(Exercise):
The entries must be restated exactly as written.

───── The input ─────

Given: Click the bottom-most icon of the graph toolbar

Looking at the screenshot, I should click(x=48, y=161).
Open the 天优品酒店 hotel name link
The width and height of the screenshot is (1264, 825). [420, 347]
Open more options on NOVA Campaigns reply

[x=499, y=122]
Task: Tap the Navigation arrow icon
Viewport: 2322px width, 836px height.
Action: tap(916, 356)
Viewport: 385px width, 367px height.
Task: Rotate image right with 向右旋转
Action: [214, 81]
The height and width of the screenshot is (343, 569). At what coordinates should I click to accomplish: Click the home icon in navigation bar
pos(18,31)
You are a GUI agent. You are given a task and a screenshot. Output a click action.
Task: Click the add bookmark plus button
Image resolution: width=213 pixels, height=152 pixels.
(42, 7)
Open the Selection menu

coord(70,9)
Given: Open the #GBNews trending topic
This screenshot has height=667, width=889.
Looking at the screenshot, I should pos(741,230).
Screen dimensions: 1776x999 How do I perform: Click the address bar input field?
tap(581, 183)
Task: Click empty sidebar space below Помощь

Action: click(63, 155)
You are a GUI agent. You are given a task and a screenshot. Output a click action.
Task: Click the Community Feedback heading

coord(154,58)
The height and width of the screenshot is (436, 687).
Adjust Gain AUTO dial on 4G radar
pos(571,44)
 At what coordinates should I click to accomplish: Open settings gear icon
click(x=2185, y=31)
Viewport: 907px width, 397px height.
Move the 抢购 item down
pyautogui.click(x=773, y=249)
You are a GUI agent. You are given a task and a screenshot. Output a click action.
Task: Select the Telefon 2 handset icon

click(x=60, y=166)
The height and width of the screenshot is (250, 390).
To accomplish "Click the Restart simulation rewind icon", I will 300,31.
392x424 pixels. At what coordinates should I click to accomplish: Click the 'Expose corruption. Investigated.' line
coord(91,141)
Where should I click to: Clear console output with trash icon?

─────

(Solved problem):
Given: Click the bottom-most icon of the graph toolbar

Looking at the screenshot, I should click(x=48, y=161).
Open the 天优品酒店 hotel name link
The width and height of the screenshot is (1264, 825). [420, 347]
Open more options on NOVA Campaigns reply

[x=499, y=122]
Task: Tap the Navigation arrow icon
Viewport: 2322px width, 836px height.
Action: tap(916, 356)
Viewport: 385px width, 367px height.
Task: Rotate image right with 向右旋转
Action: [214, 81]
The height and width of the screenshot is (343, 569). At what coordinates should I click to accomplish: Click the home icon in navigation bar
pos(18,31)
You are a GUI agent. You are given a task and a screenshot. Output a click action.
Task: Click the add bookmark plus button
Image resolution: width=213 pixels, height=152 pixels.
(42, 7)
Open the Selection menu

coord(70,9)
Given: Open the #GBNews trending topic
This screenshot has height=667, width=889.
Looking at the screenshot, I should pos(741,230).
Screen dimensions: 1776x999 How do I perform: Click the address bar input field?
tap(581, 183)
Task: Click empty sidebar space below Помощь

Action: click(63, 155)
You are a GUI agent. You are given a task and a screenshot. Output a click action.
Task: Click the Community Feedback heading

coord(154,58)
The height and width of the screenshot is (436, 687).
Adjust Gain AUTO dial on 4G radar
pos(571,44)
 At what coordinates should I click to accomplish: Open settings gear icon
click(x=2185, y=31)
Viewport: 907px width, 397px height.
Move the 抢购 item down
pyautogui.click(x=773, y=249)
You are a GUI agent. You are given a task and a screenshot. Output a click action.
Task: Select the Telefon 2 handset icon

click(x=60, y=166)
The height and width of the screenshot is (250, 390).
To accomplish "Click the Restart simulation rewind icon", I will 300,31.
392x424 pixels. At what coordinates should I click to accomplish: Click the 'Expose corruption. Investigated.' line
coord(91,141)
Where should I click to: Clear console output with trash icon?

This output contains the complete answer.